§ What you need to do: Can you repeat the data below, replacing each "Image resolution" with "Screen resolution" and leaving everything else as it is?

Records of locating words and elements
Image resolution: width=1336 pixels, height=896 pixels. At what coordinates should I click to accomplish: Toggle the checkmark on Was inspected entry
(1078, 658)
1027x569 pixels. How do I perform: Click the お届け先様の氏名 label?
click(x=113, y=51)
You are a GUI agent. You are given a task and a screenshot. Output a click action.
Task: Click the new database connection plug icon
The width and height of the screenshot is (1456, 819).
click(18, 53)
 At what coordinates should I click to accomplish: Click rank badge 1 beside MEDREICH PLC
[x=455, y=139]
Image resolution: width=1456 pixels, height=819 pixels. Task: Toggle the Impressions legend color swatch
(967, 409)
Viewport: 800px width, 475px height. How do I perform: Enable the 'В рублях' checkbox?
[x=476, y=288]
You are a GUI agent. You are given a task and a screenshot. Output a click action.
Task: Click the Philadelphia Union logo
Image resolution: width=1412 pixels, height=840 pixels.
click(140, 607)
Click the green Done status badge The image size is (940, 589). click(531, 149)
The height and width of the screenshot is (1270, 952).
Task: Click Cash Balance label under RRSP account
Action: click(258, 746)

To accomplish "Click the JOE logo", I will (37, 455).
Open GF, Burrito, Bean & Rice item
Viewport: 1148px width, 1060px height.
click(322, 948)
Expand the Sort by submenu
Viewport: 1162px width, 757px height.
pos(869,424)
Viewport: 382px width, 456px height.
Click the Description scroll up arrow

§ Correct response:
Screen resolution: width=1336 pixels, height=896 pixels. At what coordinates should I click to accomplish: Toggle the checkmark on Was inspected entry
(1078, 658)
1027x569 pixels. How do I perform: Click the お届け先様の氏名 label?
click(x=113, y=51)
You are a GUI agent. You are given a task and a screenshot. Output a click action.
Task: Click the new database connection plug icon
The width and height of the screenshot is (1456, 819).
click(18, 53)
 At what coordinates should I click to accomplish: Click rank badge 1 beside MEDREICH PLC
[x=455, y=139]
Screen resolution: width=1456 pixels, height=819 pixels. Task: Toggle the Impressions legend color swatch
(967, 409)
Viewport: 800px width, 475px height. How do I perform: Enable the 'В рублях' checkbox?
[x=476, y=288]
You are a GUI agent. You are given a task and a screenshot. Output a click action.
Task: Click the Philadelphia Union logo
Screen resolution: width=1412 pixels, height=840 pixels.
click(140, 607)
Click the green Done status badge The image size is (940, 589). click(531, 149)
The height and width of the screenshot is (1270, 952).
Task: Click Cash Balance label under RRSP account
Action: click(258, 746)

To accomplish "Click the JOE logo", I will (37, 455).
Open GF, Burrito, Bean & Rice item
Viewport: 1148px width, 1060px height.
click(322, 948)
Expand the Sort by submenu
Viewport: 1162px width, 757px height.
pos(869,424)
Viewport: 382px width, 456px height.
Click the Description scroll up arrow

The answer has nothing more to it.